Indexes: PK on ride_id, idx_rides_state ON (current_state, city_id), idx_rides_rider ON (rider_id, created_at), idx_rides_driver ON (driver_id, current_state)
The current_state column only transitions via the state machine validation logic. Direct UPDATE to current_state outside the state machine is blocked by application-level guards. State history is preserved in the outbox_events table, enabling full audit trail.
Outbox table for reliable event publishing. Written in the same ACID transaction as ride state changes. A background relay process reads rows where published=false, publishes to Kafka, and marks published=true. The event_id enables consumer-side deduplication.
Indexes: PK on event_id, idx_outbox_unpublished ON (published, created_at) WHERE published = false
The relay process polls this table every 50-200ms for unpublished events. After publishing to Kafka, it updates published=true in a separate transaction. If the relay crashes between publish and update, the event may be published twice — Kafka consumers deduplicate by event_id. CDC (Debezium) can replace polling for lower latency (~10ms).
Payment records tracking the saga lifecycle: PENDING -> CHARGED -> CREDITED -> COMPLETED or PENDING -> CHARGED -> CREDIT_FAILED -> REFUND_INITIATED -> REFUNDED. Each row represents one payment attempt with its retry history.
Indexes: PK on payment_id, idx_payments_ride ON (ride_id), idx_payments_status ON (status) WHERE status IN ('PENDING', 'CHARGED')

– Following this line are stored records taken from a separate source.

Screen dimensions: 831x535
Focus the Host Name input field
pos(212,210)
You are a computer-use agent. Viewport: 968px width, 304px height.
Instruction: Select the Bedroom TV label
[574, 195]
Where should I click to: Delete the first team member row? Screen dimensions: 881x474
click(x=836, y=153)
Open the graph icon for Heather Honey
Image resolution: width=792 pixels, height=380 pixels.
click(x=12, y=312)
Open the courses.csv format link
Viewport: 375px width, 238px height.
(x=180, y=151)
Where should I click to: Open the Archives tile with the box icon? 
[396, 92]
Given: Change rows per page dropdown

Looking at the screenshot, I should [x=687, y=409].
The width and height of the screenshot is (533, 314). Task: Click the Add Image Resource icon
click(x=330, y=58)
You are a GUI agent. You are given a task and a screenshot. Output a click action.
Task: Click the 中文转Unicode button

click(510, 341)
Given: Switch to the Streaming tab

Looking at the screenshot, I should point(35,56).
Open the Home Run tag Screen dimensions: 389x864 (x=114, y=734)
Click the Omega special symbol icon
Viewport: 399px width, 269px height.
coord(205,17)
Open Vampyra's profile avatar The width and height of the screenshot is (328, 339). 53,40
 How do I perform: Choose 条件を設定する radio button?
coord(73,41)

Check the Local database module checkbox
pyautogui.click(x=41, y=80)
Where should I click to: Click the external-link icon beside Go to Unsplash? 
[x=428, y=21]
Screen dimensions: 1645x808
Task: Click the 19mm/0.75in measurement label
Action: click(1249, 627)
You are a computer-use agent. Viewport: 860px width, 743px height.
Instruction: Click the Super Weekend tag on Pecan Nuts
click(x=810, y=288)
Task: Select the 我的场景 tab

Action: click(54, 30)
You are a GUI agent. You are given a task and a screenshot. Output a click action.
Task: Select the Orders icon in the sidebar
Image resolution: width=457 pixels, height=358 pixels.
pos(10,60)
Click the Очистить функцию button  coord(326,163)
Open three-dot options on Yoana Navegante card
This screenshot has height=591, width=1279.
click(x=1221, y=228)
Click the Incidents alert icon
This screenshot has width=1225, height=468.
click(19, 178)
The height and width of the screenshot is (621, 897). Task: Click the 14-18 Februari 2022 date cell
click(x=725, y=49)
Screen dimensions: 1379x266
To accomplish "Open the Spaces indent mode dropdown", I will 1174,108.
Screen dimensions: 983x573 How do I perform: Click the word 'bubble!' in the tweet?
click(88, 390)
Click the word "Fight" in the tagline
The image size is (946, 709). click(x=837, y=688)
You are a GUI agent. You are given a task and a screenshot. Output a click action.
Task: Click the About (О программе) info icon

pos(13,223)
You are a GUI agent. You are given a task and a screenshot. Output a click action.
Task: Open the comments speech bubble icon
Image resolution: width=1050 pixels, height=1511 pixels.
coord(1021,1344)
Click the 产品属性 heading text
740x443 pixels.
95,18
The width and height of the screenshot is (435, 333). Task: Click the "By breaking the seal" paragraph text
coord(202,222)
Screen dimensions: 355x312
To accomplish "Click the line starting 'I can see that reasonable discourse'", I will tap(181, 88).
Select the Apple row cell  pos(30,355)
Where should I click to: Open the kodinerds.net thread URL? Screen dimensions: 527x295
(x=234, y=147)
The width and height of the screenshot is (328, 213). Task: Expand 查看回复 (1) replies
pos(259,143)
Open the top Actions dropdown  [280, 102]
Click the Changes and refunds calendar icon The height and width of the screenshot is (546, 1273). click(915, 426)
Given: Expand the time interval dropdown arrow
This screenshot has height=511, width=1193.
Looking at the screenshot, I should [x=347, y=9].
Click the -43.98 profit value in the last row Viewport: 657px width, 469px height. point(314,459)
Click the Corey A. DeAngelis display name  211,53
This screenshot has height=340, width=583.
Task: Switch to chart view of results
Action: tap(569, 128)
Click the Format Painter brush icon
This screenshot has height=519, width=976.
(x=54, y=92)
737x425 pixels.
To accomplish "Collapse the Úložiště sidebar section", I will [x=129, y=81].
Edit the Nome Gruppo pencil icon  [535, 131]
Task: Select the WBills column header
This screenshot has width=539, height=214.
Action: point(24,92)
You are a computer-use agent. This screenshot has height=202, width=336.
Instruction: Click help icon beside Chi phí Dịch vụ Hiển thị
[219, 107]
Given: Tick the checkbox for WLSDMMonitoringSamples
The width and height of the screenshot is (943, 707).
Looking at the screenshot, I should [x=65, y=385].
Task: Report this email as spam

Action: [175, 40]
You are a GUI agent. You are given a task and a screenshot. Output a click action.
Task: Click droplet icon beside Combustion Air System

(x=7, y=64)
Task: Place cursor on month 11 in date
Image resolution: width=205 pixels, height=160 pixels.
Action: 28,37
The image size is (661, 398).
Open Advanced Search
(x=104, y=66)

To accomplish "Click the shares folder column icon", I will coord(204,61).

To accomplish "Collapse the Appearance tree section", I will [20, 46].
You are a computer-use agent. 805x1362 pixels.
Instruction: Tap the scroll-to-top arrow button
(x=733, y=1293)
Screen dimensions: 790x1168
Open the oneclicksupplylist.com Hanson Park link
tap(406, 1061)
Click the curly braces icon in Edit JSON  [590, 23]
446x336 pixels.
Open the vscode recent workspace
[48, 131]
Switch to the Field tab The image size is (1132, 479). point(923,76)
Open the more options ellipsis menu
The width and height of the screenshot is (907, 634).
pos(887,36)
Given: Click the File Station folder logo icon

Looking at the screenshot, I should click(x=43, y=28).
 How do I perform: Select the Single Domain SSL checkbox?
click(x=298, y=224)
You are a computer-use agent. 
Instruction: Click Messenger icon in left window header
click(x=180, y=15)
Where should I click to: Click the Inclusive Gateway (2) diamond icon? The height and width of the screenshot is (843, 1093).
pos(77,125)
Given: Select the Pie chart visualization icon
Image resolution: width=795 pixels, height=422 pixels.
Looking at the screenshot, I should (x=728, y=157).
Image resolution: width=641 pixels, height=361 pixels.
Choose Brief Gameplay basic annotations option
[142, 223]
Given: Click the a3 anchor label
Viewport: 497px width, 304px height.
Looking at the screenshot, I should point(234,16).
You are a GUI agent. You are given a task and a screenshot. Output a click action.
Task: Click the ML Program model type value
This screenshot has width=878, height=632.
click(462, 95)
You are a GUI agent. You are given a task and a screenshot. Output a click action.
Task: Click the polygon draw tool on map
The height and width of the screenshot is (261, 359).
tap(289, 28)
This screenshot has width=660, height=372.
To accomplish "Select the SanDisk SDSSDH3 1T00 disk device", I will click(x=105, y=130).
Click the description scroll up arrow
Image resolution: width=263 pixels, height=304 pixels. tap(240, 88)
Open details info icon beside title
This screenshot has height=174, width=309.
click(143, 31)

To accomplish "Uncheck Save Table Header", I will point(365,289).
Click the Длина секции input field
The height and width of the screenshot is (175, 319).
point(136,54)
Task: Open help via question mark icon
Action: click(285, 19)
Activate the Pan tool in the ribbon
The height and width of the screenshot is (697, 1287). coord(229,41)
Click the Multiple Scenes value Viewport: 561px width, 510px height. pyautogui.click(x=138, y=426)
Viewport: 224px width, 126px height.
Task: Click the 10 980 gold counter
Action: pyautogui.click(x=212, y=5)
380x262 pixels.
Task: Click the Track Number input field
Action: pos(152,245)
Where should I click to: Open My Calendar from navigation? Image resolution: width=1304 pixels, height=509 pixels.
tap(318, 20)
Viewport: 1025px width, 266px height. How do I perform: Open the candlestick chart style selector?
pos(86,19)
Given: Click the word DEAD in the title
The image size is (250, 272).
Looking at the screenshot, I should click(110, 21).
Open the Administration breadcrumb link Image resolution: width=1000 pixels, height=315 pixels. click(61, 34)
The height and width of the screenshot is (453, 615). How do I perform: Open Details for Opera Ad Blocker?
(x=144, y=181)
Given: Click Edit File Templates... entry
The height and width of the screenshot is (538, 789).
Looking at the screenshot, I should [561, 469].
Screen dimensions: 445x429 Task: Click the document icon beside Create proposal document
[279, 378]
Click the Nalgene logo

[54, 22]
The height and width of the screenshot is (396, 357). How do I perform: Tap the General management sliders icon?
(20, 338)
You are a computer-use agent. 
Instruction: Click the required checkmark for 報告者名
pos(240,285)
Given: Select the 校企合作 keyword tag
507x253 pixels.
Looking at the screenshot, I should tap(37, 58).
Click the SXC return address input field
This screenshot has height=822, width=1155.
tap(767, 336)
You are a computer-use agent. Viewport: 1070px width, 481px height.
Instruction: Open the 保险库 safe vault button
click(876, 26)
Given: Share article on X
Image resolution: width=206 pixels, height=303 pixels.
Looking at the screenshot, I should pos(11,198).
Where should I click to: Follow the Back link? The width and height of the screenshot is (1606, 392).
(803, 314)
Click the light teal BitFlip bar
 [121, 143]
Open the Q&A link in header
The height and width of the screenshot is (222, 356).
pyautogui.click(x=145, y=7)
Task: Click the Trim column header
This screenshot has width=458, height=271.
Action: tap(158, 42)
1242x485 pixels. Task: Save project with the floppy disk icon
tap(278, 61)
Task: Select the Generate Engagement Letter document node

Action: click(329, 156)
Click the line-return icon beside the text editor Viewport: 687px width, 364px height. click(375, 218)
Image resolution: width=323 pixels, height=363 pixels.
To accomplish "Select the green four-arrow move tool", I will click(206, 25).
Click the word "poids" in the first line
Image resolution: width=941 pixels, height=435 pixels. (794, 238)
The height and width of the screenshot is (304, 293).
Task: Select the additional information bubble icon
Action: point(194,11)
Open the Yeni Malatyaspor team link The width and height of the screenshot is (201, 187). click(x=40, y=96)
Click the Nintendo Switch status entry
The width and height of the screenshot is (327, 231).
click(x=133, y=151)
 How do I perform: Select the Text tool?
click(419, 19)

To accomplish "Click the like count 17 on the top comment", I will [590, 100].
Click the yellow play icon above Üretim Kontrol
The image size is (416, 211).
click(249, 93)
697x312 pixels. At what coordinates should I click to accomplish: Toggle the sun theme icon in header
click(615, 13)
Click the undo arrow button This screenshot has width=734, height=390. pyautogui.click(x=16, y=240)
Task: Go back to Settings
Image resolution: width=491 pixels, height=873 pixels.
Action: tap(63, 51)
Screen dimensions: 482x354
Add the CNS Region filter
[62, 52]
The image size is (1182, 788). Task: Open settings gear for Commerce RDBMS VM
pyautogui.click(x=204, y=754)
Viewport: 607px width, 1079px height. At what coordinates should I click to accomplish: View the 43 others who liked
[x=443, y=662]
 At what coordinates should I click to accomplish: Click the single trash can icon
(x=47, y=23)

The saga orchestrator updates this table at each step. The charge_id from the payment gateway is recorded after step 1 (charge rider) to enable compensation (refund) if step 2 (credit driver) fails.
Identical to V1: Redis GEO sorted sets sharded by city for O(log N) GEORADIUS queries. 6-node cluster, 30-second TTL. LocationIngestion writes via GEOADD; RideStateMachine reads via GEORADIUS during MATCHING phase.
Indexes: Geohash-encoded sorted set
Same as V1 — the geo-matching layer is unchanged. The improvement is in how matched rides are processed (state machine + outbox) and how fares are collected (payment saga).
Ride state transition events published by the outbox relay. Each event represents a single state machine transition. Partitioned by ride_id for per-ride ordering. Consumed by PaymentSaga (on ride_completed) and ObservabilityPipeline (all events).
Key Schema
ride_id (string)
Value Schema
{ event_id: string, ride_id: string, event_type: ride_requested|ride_matched|ride_started|ride_completed|payment_processed|ride_rated, rider_id: string, driver_id?: string, state: string, fare_cents?: number, surge_multiplier?: number, city_id: string, timestamp: number }
Driver GPS coordinates streamed by LocationIngestion to Kafka for the ObservabilityPipeline. Partitioned by city_id for geographic locality. Used for surge pricing computation (available drivers per geo cell) and analytics.
Key Schema
city_id (string)
Value Schema
{ driver_id: string, city_id: string, lat: number, lng: number, heading?: number, speed?: number, timestamp: number }
Internal saga commands for payment processing steps. Published by the PaymentSaga service to itself for retry and compensation tracking. Not consumed by other services.
Key Schema
ride_id (string)
Value Schema
{ payment_id: string, ride_id: string, command: charge_rider|credit_driver|refund_rider|escalate, amount_cents: number, attempt: number, timestamp: number }
Driver goes offline mid-ride (phone dies in tunnel, app crash)
Impact
The ride state machine detects no GPS updates for 30 seconds during an active ride (IN_PROGRESS state). Without heartbeat detection, the ride remains in IN_PROGRESS indefinitely. The rider sees a frozen map and must manually cancel.
Mitigation
Implement heartbeat timeout: if no location update is received from the driver for 30 seconds during IN_PROGRESS, auto-transition to DRIVER_UNRESPONSIVE. Notify the rider with options (wait, cancel, or reassign). If the driver reconnects within 2 minutes, auto-transition back to IN_PROGRESS. After 2 minutes, begin reassignment via a new matching cycle.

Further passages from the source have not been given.